①生産性が高く、安価な高炭素フェロクロム、フェロニッケルが多量に使用可能
②極低炭素鋼(C0.03%以下)の製造が容易
③有害なガス(O.H.N)、非金属介在物を低下させることができる
いずれの形式にするかは、生産鋼種・生産規模などによって決められます。
連続鋳造
連続鋳造には、歩留の向上・分塊工程(鍛圧工程)の省略という大きな利点があります。また、品質においても偏析の少ない、良質のものが得られるため、各メーカーでは連続鋳造比率の向上に注力してきています。
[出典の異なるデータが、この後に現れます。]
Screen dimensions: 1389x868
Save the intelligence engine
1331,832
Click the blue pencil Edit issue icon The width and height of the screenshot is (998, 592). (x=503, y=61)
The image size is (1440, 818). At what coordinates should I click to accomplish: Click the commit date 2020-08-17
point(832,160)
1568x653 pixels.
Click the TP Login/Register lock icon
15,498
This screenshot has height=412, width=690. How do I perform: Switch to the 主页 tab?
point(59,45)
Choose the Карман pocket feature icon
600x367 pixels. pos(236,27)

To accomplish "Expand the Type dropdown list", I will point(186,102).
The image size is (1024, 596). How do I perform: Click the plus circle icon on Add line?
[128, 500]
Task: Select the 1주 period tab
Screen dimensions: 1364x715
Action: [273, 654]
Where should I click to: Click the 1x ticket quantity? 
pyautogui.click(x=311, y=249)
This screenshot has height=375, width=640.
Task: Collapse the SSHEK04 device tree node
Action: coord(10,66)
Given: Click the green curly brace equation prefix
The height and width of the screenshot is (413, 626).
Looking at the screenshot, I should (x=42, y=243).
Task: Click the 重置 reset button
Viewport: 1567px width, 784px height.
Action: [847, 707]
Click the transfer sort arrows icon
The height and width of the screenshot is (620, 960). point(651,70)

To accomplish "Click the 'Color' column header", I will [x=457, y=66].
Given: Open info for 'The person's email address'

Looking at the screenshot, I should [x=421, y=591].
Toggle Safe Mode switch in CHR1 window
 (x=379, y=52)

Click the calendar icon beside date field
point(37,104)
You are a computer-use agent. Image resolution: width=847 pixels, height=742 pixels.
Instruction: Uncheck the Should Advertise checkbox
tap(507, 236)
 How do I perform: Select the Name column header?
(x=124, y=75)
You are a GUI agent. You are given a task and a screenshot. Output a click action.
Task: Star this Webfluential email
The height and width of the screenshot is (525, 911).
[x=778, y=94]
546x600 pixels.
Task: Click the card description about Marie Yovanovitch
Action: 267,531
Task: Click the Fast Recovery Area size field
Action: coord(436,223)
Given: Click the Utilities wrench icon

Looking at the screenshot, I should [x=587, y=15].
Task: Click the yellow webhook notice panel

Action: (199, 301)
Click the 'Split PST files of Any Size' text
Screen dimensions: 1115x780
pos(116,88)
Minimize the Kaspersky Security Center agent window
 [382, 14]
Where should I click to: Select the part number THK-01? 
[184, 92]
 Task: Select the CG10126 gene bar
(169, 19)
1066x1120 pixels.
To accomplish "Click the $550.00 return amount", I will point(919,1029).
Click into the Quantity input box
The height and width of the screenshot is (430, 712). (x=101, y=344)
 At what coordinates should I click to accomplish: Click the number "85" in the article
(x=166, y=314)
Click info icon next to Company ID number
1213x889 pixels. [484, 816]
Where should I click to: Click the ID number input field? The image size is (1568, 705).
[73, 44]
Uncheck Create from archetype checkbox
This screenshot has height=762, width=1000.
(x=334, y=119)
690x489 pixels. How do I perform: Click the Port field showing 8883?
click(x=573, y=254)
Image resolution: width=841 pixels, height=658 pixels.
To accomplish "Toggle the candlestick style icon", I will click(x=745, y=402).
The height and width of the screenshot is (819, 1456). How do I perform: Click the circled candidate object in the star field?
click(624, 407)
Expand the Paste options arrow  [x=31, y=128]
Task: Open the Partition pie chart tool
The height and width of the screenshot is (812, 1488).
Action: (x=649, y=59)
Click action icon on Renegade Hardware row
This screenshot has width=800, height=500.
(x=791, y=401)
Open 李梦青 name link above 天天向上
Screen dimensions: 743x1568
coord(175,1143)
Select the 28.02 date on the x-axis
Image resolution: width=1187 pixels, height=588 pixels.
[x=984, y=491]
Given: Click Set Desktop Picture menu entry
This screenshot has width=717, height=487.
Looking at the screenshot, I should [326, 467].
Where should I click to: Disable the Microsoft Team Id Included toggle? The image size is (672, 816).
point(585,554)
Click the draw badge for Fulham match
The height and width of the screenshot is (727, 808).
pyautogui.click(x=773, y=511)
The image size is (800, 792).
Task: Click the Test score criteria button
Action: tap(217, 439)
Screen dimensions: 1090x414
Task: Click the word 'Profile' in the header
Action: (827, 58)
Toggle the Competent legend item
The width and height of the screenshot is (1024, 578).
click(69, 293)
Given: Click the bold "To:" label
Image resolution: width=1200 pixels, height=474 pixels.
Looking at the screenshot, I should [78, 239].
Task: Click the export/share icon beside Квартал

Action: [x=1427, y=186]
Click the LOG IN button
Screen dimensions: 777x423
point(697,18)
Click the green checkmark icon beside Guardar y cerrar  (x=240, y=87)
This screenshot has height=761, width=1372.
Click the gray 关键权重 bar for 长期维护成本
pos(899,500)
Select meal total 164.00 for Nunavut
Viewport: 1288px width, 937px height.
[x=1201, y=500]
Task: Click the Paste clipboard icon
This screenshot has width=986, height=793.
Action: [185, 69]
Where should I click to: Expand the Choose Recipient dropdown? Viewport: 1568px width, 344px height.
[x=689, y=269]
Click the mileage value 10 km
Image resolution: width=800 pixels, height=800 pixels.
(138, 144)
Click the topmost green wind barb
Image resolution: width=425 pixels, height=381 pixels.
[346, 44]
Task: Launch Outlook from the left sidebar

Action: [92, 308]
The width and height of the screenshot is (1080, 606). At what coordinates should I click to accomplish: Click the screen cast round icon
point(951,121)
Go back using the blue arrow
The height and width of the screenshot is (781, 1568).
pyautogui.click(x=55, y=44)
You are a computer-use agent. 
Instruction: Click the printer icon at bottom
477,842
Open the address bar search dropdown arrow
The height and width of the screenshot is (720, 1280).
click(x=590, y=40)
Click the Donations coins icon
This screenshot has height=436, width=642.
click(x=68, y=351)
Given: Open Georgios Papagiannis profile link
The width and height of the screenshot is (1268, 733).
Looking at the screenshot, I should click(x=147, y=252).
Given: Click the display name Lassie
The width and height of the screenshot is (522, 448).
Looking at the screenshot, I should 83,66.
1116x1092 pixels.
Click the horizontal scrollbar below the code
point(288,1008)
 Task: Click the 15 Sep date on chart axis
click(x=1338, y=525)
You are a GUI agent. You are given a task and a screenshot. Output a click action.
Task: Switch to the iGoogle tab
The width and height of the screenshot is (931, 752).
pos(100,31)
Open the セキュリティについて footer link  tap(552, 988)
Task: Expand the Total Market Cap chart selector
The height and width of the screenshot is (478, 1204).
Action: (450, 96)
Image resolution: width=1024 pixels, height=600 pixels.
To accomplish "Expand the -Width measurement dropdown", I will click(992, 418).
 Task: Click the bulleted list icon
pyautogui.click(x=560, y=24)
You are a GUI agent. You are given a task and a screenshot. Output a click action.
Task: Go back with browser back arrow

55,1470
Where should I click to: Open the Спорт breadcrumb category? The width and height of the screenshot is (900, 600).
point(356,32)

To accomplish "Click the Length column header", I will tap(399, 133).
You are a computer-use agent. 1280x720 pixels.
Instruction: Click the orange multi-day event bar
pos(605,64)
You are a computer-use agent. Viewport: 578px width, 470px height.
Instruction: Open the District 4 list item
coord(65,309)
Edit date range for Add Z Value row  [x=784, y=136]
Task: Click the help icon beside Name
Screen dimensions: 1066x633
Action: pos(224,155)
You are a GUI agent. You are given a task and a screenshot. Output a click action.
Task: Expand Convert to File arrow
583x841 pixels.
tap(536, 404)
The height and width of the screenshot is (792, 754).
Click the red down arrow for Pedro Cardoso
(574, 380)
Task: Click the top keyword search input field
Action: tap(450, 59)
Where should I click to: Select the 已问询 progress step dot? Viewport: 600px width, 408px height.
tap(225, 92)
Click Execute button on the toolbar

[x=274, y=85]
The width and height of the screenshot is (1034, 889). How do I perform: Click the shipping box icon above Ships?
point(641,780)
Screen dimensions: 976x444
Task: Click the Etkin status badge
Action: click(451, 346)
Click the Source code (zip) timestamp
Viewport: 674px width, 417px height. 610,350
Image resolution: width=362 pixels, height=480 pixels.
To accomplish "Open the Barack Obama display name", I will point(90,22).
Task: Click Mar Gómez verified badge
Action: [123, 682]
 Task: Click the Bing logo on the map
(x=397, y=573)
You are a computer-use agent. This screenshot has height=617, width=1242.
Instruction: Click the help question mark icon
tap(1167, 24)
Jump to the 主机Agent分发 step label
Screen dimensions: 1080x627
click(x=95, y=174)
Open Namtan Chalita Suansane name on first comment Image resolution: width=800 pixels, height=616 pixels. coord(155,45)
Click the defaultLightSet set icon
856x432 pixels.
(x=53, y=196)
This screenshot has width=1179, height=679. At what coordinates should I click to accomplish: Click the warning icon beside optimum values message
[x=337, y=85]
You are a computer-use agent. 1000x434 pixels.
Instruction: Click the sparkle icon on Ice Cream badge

連続鋳造の形式は製品形状・品質によって決定されますが、大別すると、垂直型と湾曲型があり、近年では湾曲型が増えています。
各種圧延
圧延には大きく分けて、熱間圧延と冷間圧延の2種類があります。熱間圧延製品の形状としては、板・帯・管・棒・形・線などがあり、これらは半製品をベースとして、それぞれの品種に適した圧延機で製造されます。ステンレスの特色である、きれいな肌をいかに保持できるかは、この熱延工程によっているといっても過言ではなく、厳しい作業管理が行われています。
冷間圧延は、寸法精度も高く、かつ加工性と耐食性を向上させた表面の美麗な製品を得ることが可能です。